This paper introduces a novel method for improved evaluation of shale gas reservoirs, shale tight oil reservoirs, and immature organic shale source rocks. The method provides exact and original algebraic equations for determining total porosities, producible fluid volumes, total hydrocarbon volumes, kerogen volumes, and immobile hydrocarbon volumes. The determination of accurate porosities and fluid volumes in organic shale reservoirs is critical for formation evaluation considering the low porosities (3 to 8 p.u.) typically found in shale reservoirs.
We analyze the challenges associated with interpreting logging tool responses in poor quality shale reservoirs and propose a suite of logging tool measurements that are most likely to overcome the problems. A small set of logging tool measurements (i.e., three or four) that have known responses to fluid and solid volumes and have negligible surface effects were selected. Thus our approach aims to circumvent the interpretation problems caused by poorly understood complex fluid-surface interactions that are exacerbated in shales by high surface-to-volume ratios and clays and other conductive minerals.

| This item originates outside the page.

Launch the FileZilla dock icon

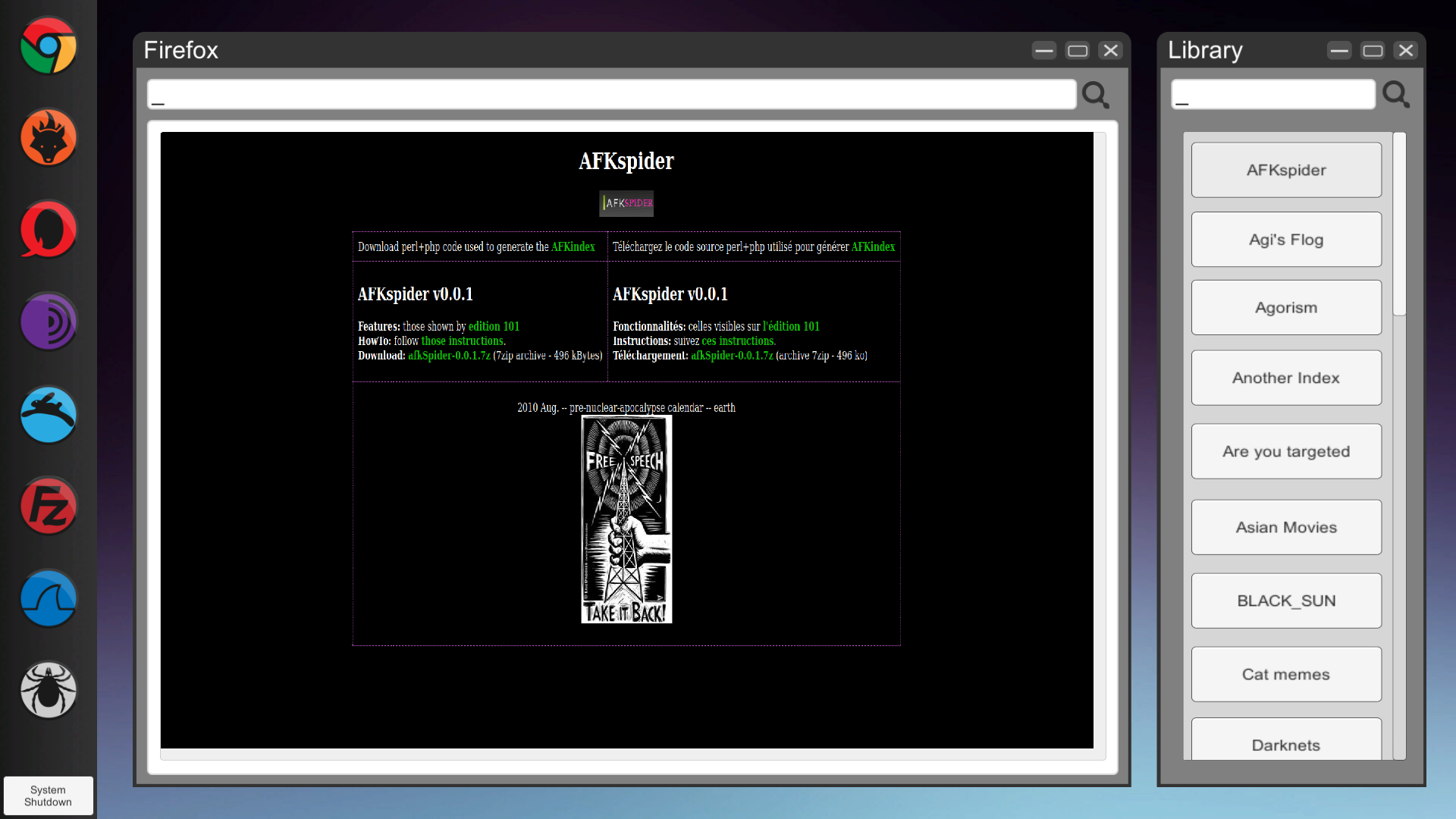tap(49, 507)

The logging tool measurements that we use to predict the shale reservoir properties are bulk densities, nuclear magnetic resonance (NMR) porosities, and total organic carbon (TOC) weight fractions derived from total carbon concentrations measured by a gamma ray spectroscopy tool. The tool response equations for these measurements are written as volume weighted averages of reservoir properties. The producible gas in shale gas reservoirs and the high API gravity producible oils in shale tight oil reservoirs cause the apparent (i.e., measured) NMR porosities to read too low and the apparent density log porosities to read too high. Kerogen also causes the density log porosities to read too high.

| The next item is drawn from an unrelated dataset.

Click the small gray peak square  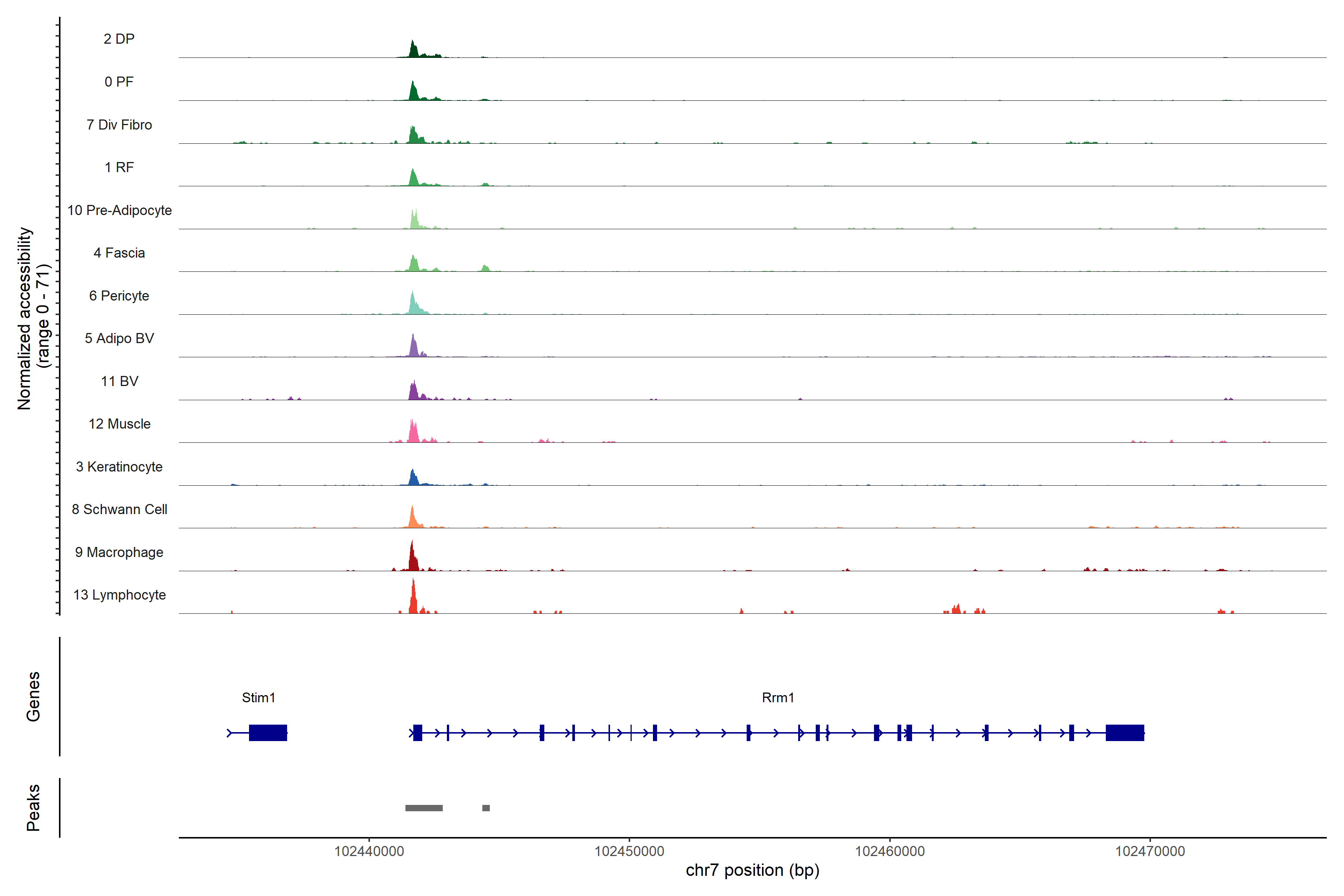pyautogui.click(x=486, y=808)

The tool response equations are solved simultaneously and exactly to determine shale total porosities, fluid volumes, and kerogen volumes. The solution for the shale total porosity is automatically corrected for light hydrocarbon effects on the density and NMR porosity measurements and for kerogen effects on the density porosities. The exact algebraic solutions or "plug-in formulas" for shale reservoir properties are the main results of the paper. The robustness of these solutions in the presence of measurement noise is studied using Monte Carlo simulations. We discuss the standard deviations of the predicted reservoir properties for different measurement noise levels and the effects of errors in the assumed reservoir fluid and solid properties (e.g., gas density, gas hydrogen index, kerogen density) on the accuracies of the predicted reservoir properties.
The algebraic solutions are used to predict reservoir properties from log data acquired in a shale gas well and a shale tight oil well. The results in both wells are shown to compare favorably with available core data.